Se até agora a vinificação era o centro das ocupações e preocupações do Atelier, acostumado desde sempre a adquirir de outros produtores sua matéria-prima, em futuro próximo entrará em cena justamente a questão do solo, do tão valorizado terroir, como antecipa Vanessa.
– Como filha de colonos, sempre fui muito ativa, nunca tive reservas quanto a trabalho braçal. Nas vinícolas, sempre fiquei com as mãos tingidas de vinho e movimentei pesos. O Marco não me deixa erguer pesos e encardir as mãos durante a safra, e isso me incomoda, pois não sirvo para dondoca. Embora na imaginação das pessoas prevaleça somente o lado glamoroso do vinho, há muito esforço físico numa produção artesanal. Marco é urbano, é um vinhateiro de sucesso, mas não tem essa relação com a terra que eu tenho. Nossas experiências irão se completar muito no próximo passo do Atelier, que prevê, em curto prazo, a implantação de um vinhedo próprio.
Incrustada em um bosque na Vila Suzana, próximo à entrada de Canela, a sede do Atelier Tormentas destaca-se das casas da redondeza pelas dimensões. É um prédio de pedra de dois andares aparentes e um subsolo (onde está a adega), com design arquitetônico característico das vinícolas modernas. Iniciada em 2011, só agora a construção está perto do término, coincidindo com a explosão de reconhecimento em 2016 – por exemplo, a edição de outubro da revista Decanter dedicou quatro páginas a uma reportagem sobre o panorama vinícola brasileiro; entre vinícolas como Pizzato, Cave Geisse e Casa Valduga, o Atelier é elogiado. Danielle diz que está em plena transição entre uma pequena vinícola e uma futura empresa organizada, com colaboradores.
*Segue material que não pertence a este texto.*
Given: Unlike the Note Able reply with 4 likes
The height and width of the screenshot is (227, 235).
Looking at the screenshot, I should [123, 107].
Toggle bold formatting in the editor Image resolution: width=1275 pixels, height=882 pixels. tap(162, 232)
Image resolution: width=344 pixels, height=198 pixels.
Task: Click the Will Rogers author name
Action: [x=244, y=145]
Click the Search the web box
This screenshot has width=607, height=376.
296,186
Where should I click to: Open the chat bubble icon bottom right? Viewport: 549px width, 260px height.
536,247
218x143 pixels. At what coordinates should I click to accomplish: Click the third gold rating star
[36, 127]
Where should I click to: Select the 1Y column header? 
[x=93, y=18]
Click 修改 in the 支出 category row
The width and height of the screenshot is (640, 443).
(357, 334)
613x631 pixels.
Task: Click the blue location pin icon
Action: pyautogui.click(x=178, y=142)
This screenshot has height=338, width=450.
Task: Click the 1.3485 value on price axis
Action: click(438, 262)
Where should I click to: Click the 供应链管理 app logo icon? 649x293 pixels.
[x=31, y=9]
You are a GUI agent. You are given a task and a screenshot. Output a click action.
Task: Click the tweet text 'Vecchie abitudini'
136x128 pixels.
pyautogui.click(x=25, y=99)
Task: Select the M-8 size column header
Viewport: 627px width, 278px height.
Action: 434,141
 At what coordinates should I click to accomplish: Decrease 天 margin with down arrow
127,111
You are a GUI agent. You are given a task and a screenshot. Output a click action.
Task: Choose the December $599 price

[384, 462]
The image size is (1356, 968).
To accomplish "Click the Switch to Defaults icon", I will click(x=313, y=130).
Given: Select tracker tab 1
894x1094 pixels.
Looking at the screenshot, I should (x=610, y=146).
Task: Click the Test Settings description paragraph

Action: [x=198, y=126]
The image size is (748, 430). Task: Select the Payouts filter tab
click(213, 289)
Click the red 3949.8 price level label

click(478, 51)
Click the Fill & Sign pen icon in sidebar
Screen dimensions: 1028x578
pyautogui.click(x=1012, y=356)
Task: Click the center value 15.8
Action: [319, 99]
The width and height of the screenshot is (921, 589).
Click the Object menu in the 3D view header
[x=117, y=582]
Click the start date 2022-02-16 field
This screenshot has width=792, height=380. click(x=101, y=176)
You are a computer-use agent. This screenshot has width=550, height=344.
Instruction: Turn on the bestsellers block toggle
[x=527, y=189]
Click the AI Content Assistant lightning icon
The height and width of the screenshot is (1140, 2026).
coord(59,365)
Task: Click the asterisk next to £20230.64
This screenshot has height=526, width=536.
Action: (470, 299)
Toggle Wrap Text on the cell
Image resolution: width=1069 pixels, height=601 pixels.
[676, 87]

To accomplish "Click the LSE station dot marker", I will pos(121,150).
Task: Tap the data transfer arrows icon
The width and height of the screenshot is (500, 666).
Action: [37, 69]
Ele e Vanessa recebem apenas visitantes ligados ao mundo do vinho – sommeliers, enófilos, jornalistas – e com marcação antecipada. Ainda não há estrutura para visitas nem vendas diretas ao público. No Rio Grande do Sul, por enquanto, compras só pelo site (tormentas.com.br). Em São Paulo e Rio, podem ser encontrados em umas poucas enotecas. Muitos clientes compram os vinhos en primeur, isto é, com bastante antecedência, às vezes até sem saber que rótulos receberão. Os preços variam de R$ 160 a R$ 220, podendo chegar a R$ 720 (caso das últimas unidades da garrafa Magnum do Âmbar 2014).
– Nossos clientes não compram apenas vinho, compram uma experiência sensorial, espiritual, intelectual – filosofa Marco Danielle. – A vinícola foi construída com forte base conceitual, a geração de textos é constante, nosso público espera isso. Os clientes escrevem relatos emocionados de suas experiências com os vinhos e aguardam respostas, esse elo se criou e é o que faz a diferença. Quem fez o projeto crescer foram eles.